Q: sec.2.1 a REF and a figure for the dynamic model (1) would be welcome
A: a reference and a figure have been added.
Q: despite the ref to [16] the presentation is confuse
A: The sentence has been revised to "Theodorsen’s unsteady aerodynamic theory is adopted [16]. "
Q: the description of parameters of (1) should be consistent: use ; separated sentences for all of them
A: This has been revised accordingly
Q: no viscous damping term appears in (1): is there any approximation here?
A: Yes, indeed, it is a common assumption in aeroelasticity. We have added the explanation.
Q:although I am not familiar with Wagner/Kussner functions, it is strange that Phi(t) has 2 psi paraneters and Psi(t) has 2 phi parameters!
A: Indeed, you are right. We have changed the notations in the two equations.
Q: what is b in Phi(t) ?
A: half-chord length. We have added an explanation and indicated this parameter in the system drawing.
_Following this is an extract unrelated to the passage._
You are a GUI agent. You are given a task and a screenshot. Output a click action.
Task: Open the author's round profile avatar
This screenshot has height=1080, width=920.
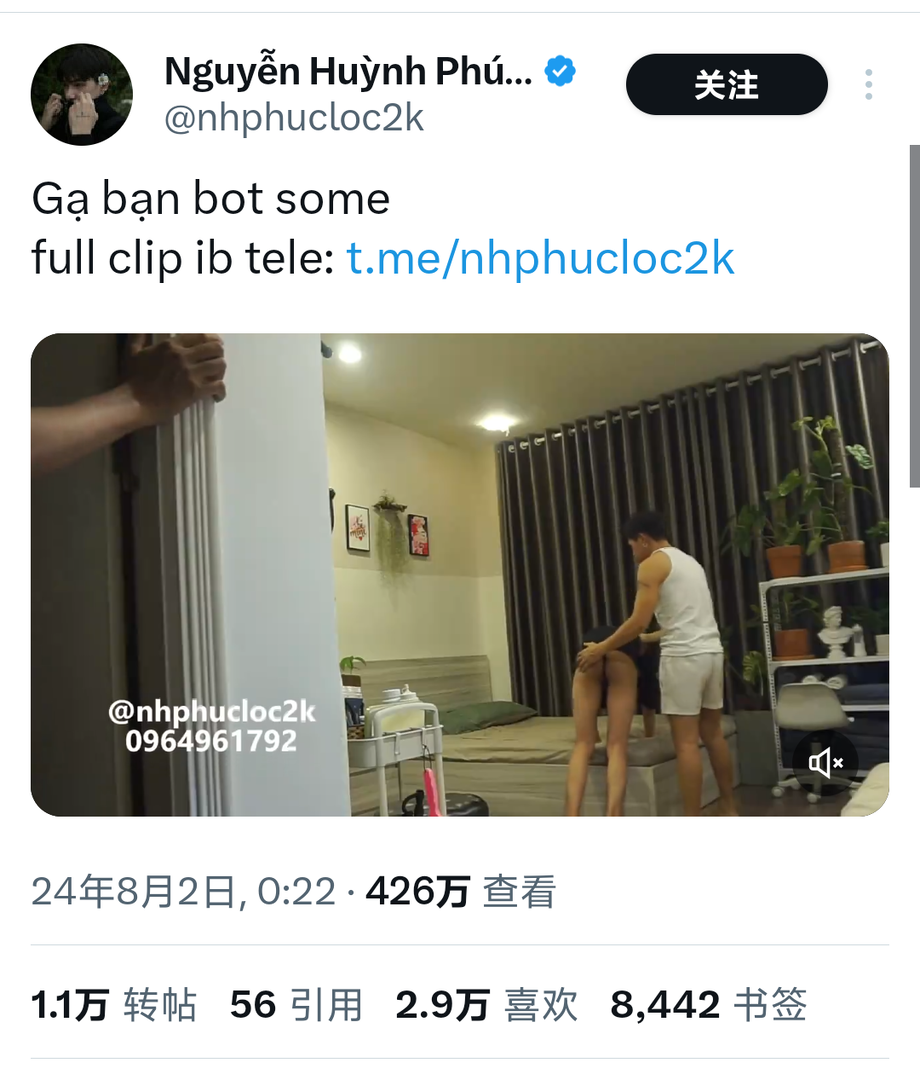click(81, 94)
Q: in (2): the description of variables is incomplete, A,B,…W,W1,W2 are missing, whereas the lift and moment inputs were presented for (1)
A: explanations on the matrices are added. The lift and moment comparisons in (1) and (2) have been added.
Q: where is Phi used in (2)?
A: Phi is used in the aerodynamic matrices of (2) using Wagner's function. We have added a reference.
Q: in (10): what is ug ?
A: that is the gust input velocity. We have added the notation.
Q: is there a dimension error ?
A: No, there is no model reduction process and dimension error.
Q: at the end of sec.2 or at the beginning of sec.3, a block diagram would help to clarify the control law implementation
A: Thanks for your suggestion! We have added a block diagram.
Q: along with fig.1/2, a schematic drawing would help be welcome
A: Thanks! A schematic drawing has been added.
Q: fig.4-6 should have more explicit titles
A: Indeed, more explicit titles have been added.
Q: is the non zero steady state satisfactory. in fig.6 at the end there is a residual oscillation which is not expected
A: That is indeed the case. The steady-state oscillations are not very significant in 3, 3,5, 4, and 4,5Hz cases, but is present in the 5Hz case. This is because the excitation frequency 5 Hz is close to the pitch mode natural frequency 6.39Hz. Since this study focuses on the heave motion, then the uncontrolled pitch motion inertially couples with the control surface movement, leading to the high frequency and low magnitude oscillations in control deflections in figure 6 although the steady-state oscillations in heave have been damped out.
We have added the discussions in the revised manuscript.